Finally, the probabilities and the ratio computed above are supplied to the third FCNN, in conjunction with the target/prescribed CG to predict inlet concentrations. Two points need to be noted: (1) the error introduced by pressure estimation in the first FCNN can be compensated by refining the inlet concentration. Therefore, it is rational to supply the ratio of the inlet pressure to inlet concentration prediction; and (2) once the pressure is determined by the two preceding FCNNs, the many-to-one (non-unique) issue is tackled, and the third FCNN is able to determine the inlet concentrations more reliably. In short, our analysis indicates that by systematically dividing the tasks into a series of sub-tasks, and directing information to each individual FCNN in the given order, DNN accuracy and design performance can be substantially improved compared to a single DNN that predicts inlet pressures and concentrations simultaneously.

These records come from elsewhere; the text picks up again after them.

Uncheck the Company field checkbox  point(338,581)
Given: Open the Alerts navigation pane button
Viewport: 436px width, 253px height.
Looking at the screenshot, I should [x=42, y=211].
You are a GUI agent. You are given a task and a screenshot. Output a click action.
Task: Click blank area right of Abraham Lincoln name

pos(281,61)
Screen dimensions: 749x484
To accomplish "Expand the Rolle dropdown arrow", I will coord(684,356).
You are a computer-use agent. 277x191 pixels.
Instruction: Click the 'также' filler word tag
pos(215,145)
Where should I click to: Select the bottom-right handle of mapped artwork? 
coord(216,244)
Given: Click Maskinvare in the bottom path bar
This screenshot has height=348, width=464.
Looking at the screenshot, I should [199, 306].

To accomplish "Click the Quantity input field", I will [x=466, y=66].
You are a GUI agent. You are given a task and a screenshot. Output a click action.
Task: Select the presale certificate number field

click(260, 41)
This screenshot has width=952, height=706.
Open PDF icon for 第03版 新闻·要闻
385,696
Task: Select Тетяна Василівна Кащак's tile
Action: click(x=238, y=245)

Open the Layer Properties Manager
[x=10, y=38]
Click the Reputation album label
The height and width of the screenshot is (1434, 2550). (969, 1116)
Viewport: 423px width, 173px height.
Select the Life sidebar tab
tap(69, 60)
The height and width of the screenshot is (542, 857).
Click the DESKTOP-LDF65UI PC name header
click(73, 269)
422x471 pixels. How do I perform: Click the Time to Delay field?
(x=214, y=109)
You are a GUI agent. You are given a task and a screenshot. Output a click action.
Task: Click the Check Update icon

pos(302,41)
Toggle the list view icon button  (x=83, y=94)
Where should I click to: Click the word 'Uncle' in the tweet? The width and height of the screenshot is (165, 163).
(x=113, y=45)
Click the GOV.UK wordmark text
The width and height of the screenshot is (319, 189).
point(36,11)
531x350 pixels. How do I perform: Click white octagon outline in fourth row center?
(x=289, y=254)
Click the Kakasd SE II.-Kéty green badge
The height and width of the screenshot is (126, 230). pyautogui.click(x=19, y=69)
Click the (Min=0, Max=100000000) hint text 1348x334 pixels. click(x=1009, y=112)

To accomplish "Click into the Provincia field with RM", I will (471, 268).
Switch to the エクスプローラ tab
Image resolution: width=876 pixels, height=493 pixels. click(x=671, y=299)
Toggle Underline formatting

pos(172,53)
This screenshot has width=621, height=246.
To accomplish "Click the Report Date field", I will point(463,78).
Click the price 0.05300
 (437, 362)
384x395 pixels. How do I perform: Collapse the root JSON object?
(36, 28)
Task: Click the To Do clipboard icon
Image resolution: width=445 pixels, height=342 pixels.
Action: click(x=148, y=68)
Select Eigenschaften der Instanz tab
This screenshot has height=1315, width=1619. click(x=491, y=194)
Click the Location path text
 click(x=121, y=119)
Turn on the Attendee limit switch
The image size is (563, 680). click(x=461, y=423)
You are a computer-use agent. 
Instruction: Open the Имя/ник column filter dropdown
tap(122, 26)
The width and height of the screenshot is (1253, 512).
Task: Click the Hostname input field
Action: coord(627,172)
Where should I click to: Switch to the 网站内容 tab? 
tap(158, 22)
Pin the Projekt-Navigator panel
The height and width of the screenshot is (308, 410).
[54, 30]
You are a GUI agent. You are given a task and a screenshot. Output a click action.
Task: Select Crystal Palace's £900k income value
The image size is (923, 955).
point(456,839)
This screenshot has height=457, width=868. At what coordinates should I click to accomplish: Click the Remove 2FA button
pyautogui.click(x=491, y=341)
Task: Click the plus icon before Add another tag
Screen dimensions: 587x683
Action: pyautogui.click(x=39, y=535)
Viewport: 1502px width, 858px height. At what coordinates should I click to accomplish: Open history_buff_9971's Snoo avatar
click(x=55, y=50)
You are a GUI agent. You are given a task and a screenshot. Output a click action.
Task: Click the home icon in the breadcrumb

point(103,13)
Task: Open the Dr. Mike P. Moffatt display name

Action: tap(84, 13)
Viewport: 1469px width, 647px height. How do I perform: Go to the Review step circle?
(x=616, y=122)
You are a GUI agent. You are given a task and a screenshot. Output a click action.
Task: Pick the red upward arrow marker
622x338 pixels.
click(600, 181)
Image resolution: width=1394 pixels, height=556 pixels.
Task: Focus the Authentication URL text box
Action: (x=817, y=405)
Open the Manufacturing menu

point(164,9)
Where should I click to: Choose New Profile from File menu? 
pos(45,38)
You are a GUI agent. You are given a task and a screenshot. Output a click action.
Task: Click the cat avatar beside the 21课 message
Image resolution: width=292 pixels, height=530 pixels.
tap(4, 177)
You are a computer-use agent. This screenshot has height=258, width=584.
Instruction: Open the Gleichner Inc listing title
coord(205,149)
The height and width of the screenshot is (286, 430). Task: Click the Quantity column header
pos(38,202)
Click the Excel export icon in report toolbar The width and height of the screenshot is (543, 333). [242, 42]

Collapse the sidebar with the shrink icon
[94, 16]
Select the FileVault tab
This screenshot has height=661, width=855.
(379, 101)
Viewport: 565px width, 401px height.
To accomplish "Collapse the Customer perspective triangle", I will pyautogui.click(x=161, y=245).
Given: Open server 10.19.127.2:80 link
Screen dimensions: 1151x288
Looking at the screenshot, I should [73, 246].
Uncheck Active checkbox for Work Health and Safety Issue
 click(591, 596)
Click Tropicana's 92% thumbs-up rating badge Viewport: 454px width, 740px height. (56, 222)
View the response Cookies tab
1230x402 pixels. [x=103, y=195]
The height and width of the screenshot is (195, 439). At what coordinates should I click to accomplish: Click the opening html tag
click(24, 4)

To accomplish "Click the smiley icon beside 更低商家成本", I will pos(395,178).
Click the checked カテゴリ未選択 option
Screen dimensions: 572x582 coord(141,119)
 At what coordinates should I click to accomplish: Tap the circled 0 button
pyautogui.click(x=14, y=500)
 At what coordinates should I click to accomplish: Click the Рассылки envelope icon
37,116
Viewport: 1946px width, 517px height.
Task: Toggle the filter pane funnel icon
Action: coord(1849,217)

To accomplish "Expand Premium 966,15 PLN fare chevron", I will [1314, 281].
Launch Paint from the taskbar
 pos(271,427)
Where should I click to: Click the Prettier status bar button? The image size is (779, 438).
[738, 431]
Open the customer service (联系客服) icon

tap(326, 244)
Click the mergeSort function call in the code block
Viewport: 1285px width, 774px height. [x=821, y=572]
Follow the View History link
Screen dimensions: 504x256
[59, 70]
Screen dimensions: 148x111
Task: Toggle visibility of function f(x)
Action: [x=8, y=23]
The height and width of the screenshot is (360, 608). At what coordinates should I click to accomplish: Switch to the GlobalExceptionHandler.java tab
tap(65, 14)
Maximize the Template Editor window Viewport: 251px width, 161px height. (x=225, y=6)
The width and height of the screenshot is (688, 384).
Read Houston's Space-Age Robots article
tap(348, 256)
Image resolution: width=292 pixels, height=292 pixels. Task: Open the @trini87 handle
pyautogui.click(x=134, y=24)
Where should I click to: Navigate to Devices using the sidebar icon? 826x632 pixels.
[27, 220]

Since predicting inlet pressures and concentrations exhibit more complex input–output mapping relationship for DNN learning, 9 million instances of PBCM simulation are generated, which is 45 times more compared to the previous case study. There are six classes of baseline pressure values, and for each pressure, 1.5 million instances are created using LHS that randomly selects three ratios and six inlet concentrations. Among the entire data set, 85,500 and 4500 instances of the data set are utilized for validation and testing. Similar to the previous case study, DNN training has been repeated multiple times. The minimum and the average test error ε_t, of the proposed cascade FCNN is found to be 0.74% and 1.00%, respectively. Again, STD of the test errors is found to be small with the actual value of 0.18%, confirming the robustness of our DNN training.

4 Results and discussion

In this section, the results of the case studies using FCNN, CNN, and cascade FCNN will be presented, and the errors of the CG produced using inverse design parameters relative to the target/prescribed CG are also quantitated.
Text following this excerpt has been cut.